Per Charles-Louis de Secondat, barone di Montesquieu (1689-1755), il problema fondamentale di una giusta organizzazione politica è quello di garantire le libertà e impedire il dispotismo. Occorre dunque - sostiene Montesquieu nella sua opera fondamentale, Lo spirito delle leggi (1748) - che il potere del monarca sia limitato e moderato da leggi e organismi costituzionali, come nel regime inglese (in Inghilterra, dopo la "gloriosa rivoluzione" del 1688, il re aveva dovuto accettare che il suo potere fosse limitato e controllato dal parlamento): di qui la necessità della divisione dei poteri, principio che Montesquieu riprende dall'inglese John Locke e che si trova alla base di ogni concezione liberale dello stato. I tre poteri fondamentali dello stato - secondo questa dottrina - devono essere separati al fine di controllarsi e di equilibrarsi reciprocamente: il potere di fare le leggi (legislativo) deve spettare a organi diversi da quelli cui spettano il potere di governare (esecutivo) e il potere di amministrare la giustizia (giudiziario).
L'ammirazione per l'Inghilterra
All'Inghilterra guardava con ammirazione la maggior parte degli intellettuali illuministi, nella convinzione che la monarchia costituzionale fosse la forma di governo più adatta a garantire l'ordine politico e la mediazione del conflitto sociale. Ma altri, come per esempio Voltaire, indicavano una strada diversa: giudicando che la situazione inglese non fosse comparabile a quella della maggior parte d'Europa, dove clero e nobiltà godevano ancora di enormi privilegi, Voltaire pensava che il sovrano dovesse mantenere un potere assoluto, per realizzare le necessarie riforme giuridiche e sociali vincendo le resistenze degli ordini privilegiati.

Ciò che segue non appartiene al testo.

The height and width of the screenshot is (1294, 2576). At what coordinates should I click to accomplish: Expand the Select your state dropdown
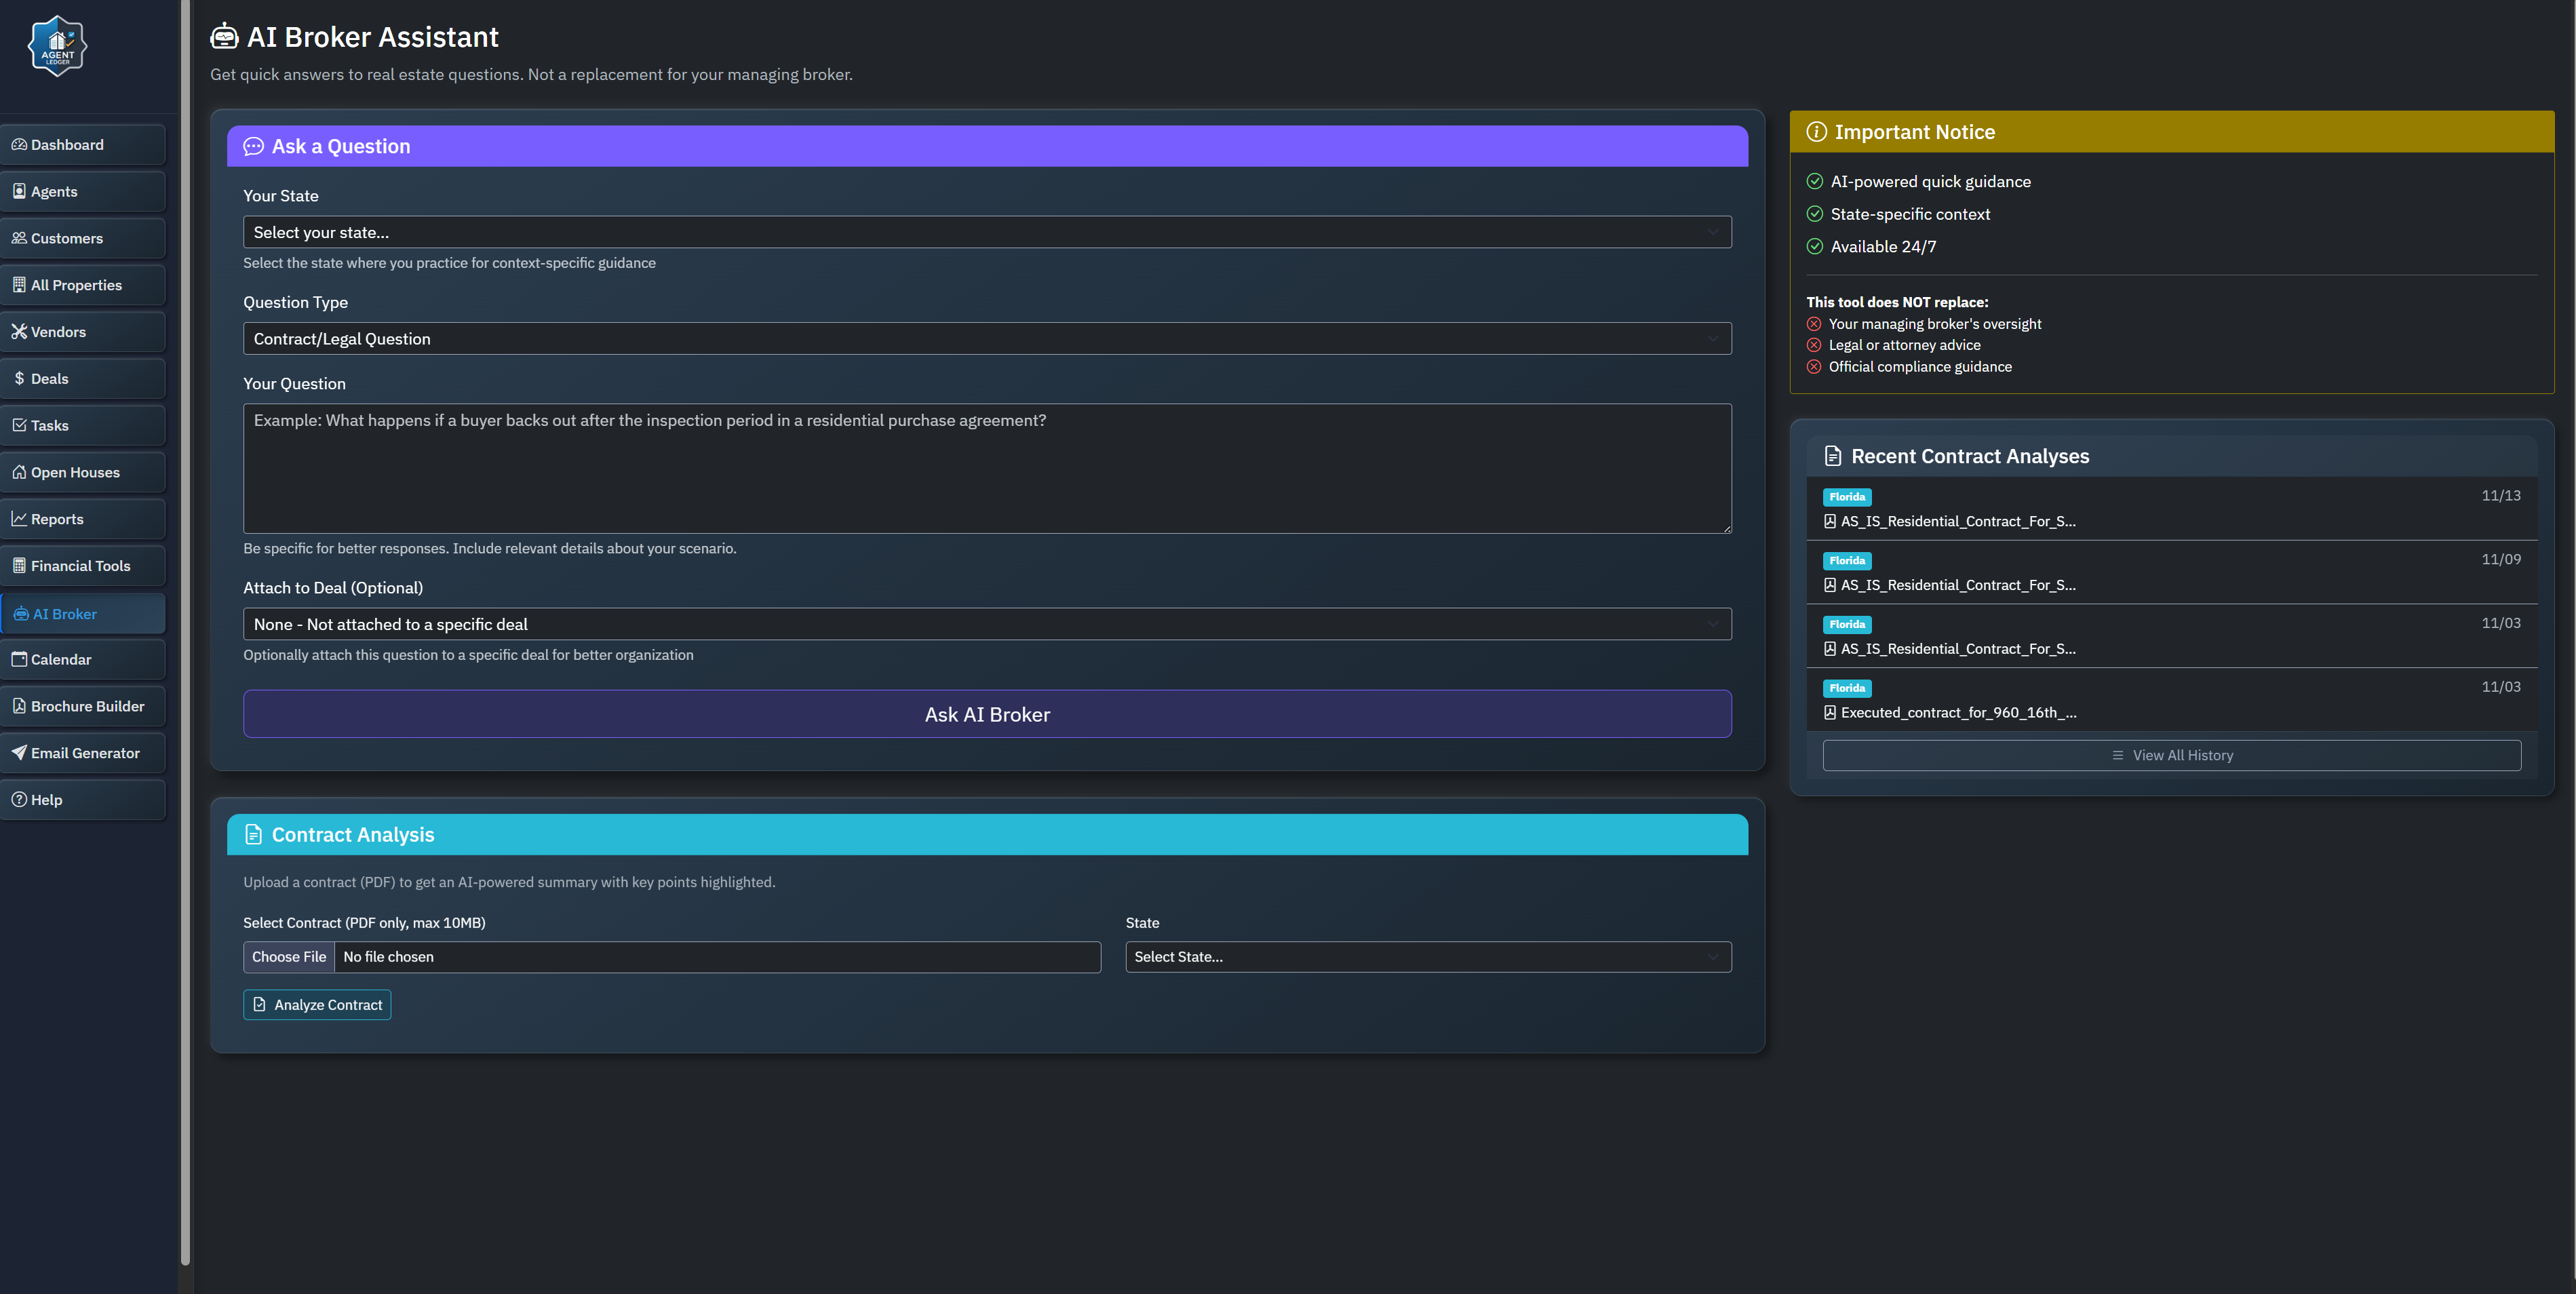click(x=986, y=232)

In questa prospettiva, che sarà detta "assolutismo illiuminato", sarebbe spettato al filosofo il compito di "illuminare" il principe, indirizzandolo a utilizzare il suo potere per la felicità del popolo.
Domande da interrogazione
- Qual è il problema fondamentale secondo Montesquieu per una giusta organizzazione politica?
- Qual è il principio alla base della concezione liberale dello stato secondo Montesquieu?
- Come differisce la visione di Voltaire da quella di Montesquieu riguardo alla monarchia?
Montesquieu sostiene che il problema fondamentale sia garantire le libertà e impedire il dispotismo, proponendo la limitazione del potere monarchico attraverso leggi e organismi costituzionali, come avvenuto in Inghilterra dopo la "gloriosa rivoluzione" del 1688.
Il principio fondamentale è la divisione dei poteri, che prevede la separazione del potere legislativo, esecutivo e giudiziario, affinché possano controllarsi e bilanciarsi reciprocamente.
A differenza di Montesquieu, che promuove la monarchia costituzionale, Voltaire ritiene che in Europa il sovrano debba mantenere un potere assoluto per realizzare riforme necessarie, sostenendo che il filosofo debba "illuminare" il principe per il bene del popolo.